Folha de S. Paulo


Comida temperada com fagulhas

Não me perguntem por que todo mundo que já entrou num trem morre de saudade da comida. É claro que tem tudo a ver com a viagem, com o trem em si, pois como fazer alta cozinha naquela tripa sacudindo as entranhas, o cozinheiro de pernas bem abertas para se equilibrar? De onde viria o glamour?

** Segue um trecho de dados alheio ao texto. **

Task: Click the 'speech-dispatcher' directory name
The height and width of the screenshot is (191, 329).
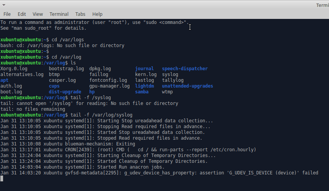Action: pyautogui.click(x=185, y=69)
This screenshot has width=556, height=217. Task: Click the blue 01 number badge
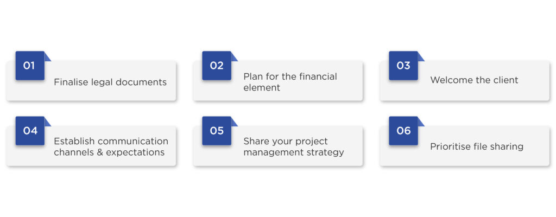coord(30,66)
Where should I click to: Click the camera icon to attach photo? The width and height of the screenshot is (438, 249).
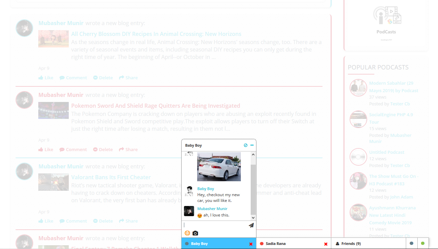[x=195, y=233]

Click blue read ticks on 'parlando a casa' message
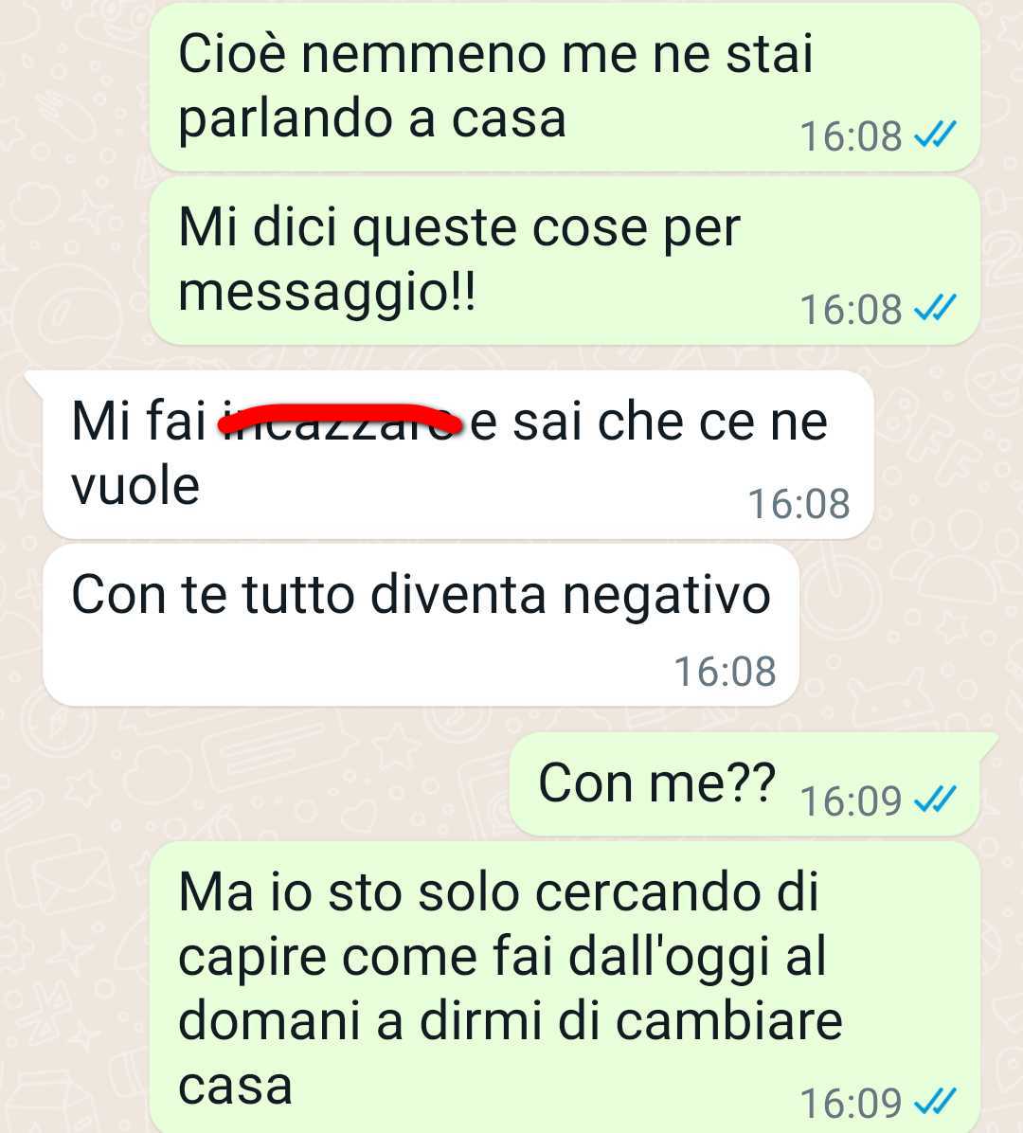pyautogui.click(x=935, y=135)
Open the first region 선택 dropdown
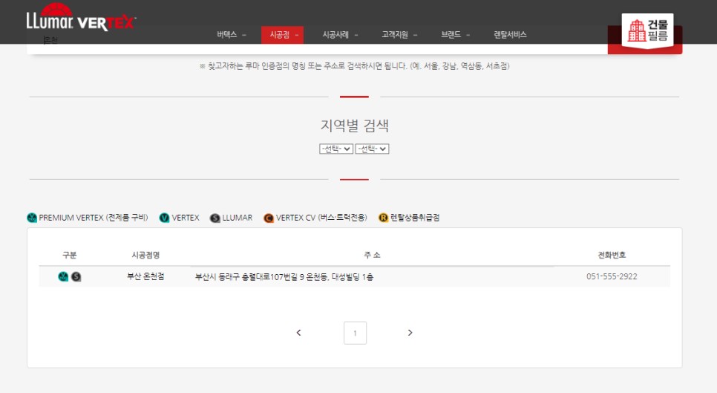Viewport: 717px width, 393px height. click(336, 149)
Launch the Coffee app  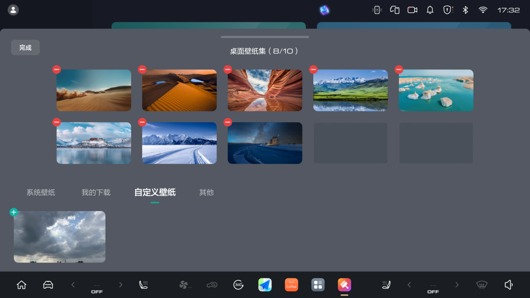click(x=291, y=285)
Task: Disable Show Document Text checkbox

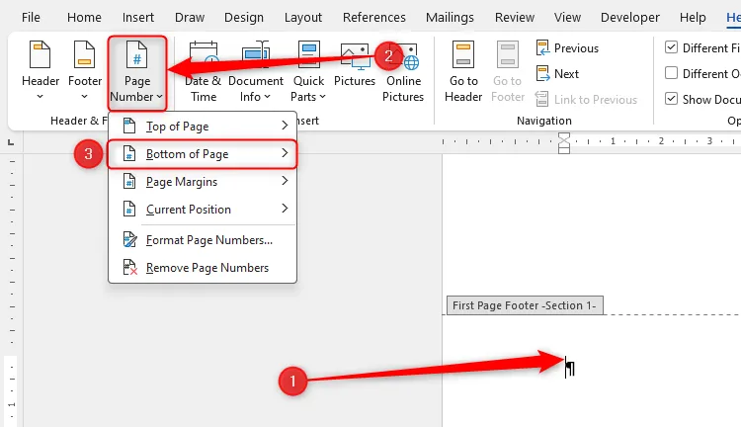Action: pos(672,99)
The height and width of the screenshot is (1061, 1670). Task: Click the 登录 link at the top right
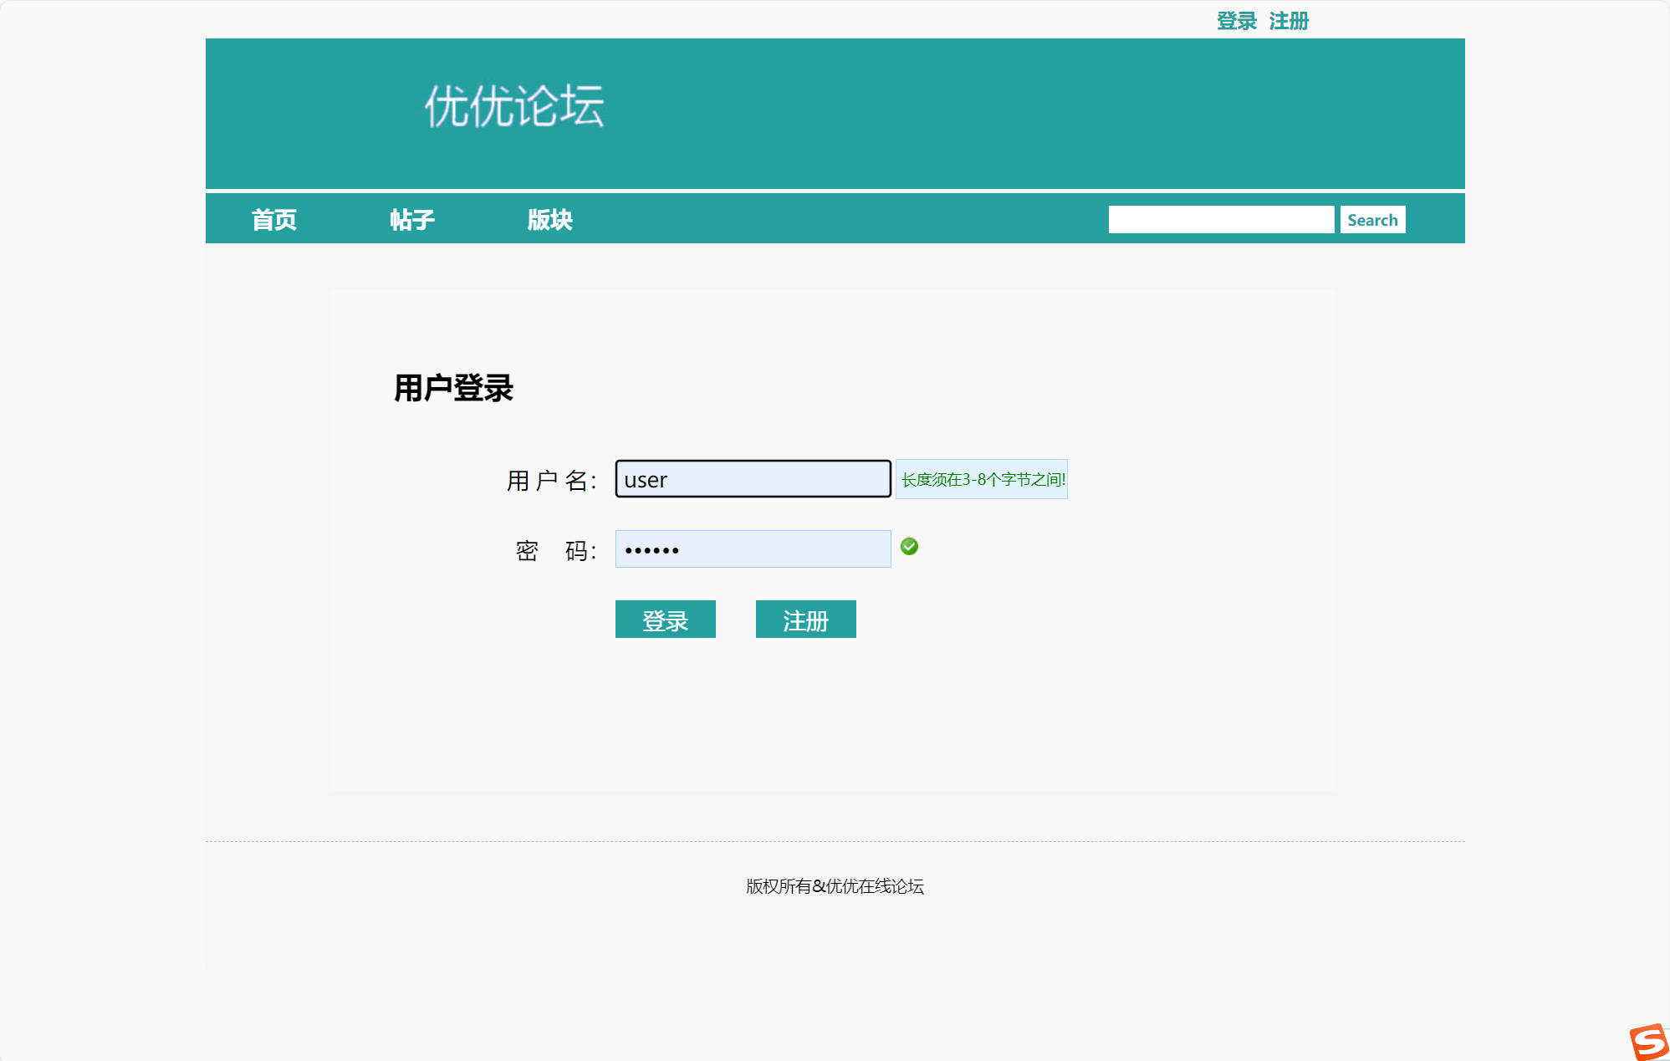[x=1235, y=21]
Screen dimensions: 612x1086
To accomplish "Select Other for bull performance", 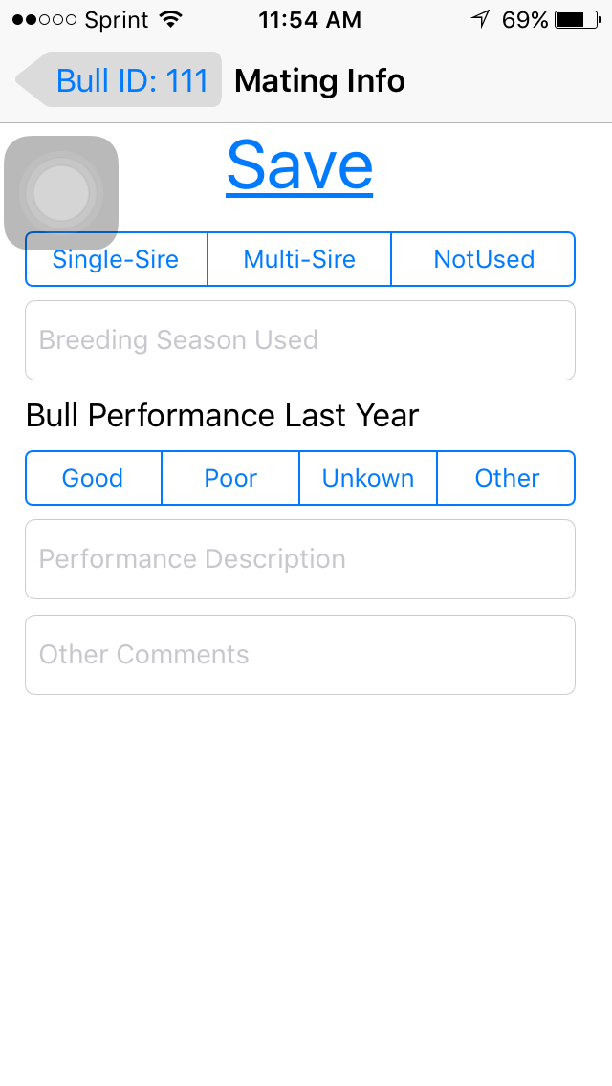I will point(507,478).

Achei uma carta de leitora de 2006. Se não publico essas lembranças me sinto culpada como se escondesse dados históricos e importantes de um público que não viveu as ferrovias brasileiras. Vejam só, Lais de Castro repete o mesmo sentimento que só dá em trens cheirando a ferro e aperto nos corredores, a trilhos e camas estreitas, ao umbigo feroz das lembranças profundas. Quem jamais ouviu falar na deliciosa comida de aviões a jato?

"Meu pai era engenheiro ferroviário com passe livre em todas as ferrovias do Brasil. Eu, filha temporã. Às vezes deixávamos a mãe em casa e escapávamos. E as comidas! Naquele vagão comi um melão com presunto que nunca mais vi igual. E o bifão com batatas fritas. Sentaram-se ao nosso lado Carlos Lacerda, Vinicius de Moraes (o trem era chamado de trem dos covardes, daqueles que tinham medo de voar), Toquinho, Ciro Monteiro, Nara Leão.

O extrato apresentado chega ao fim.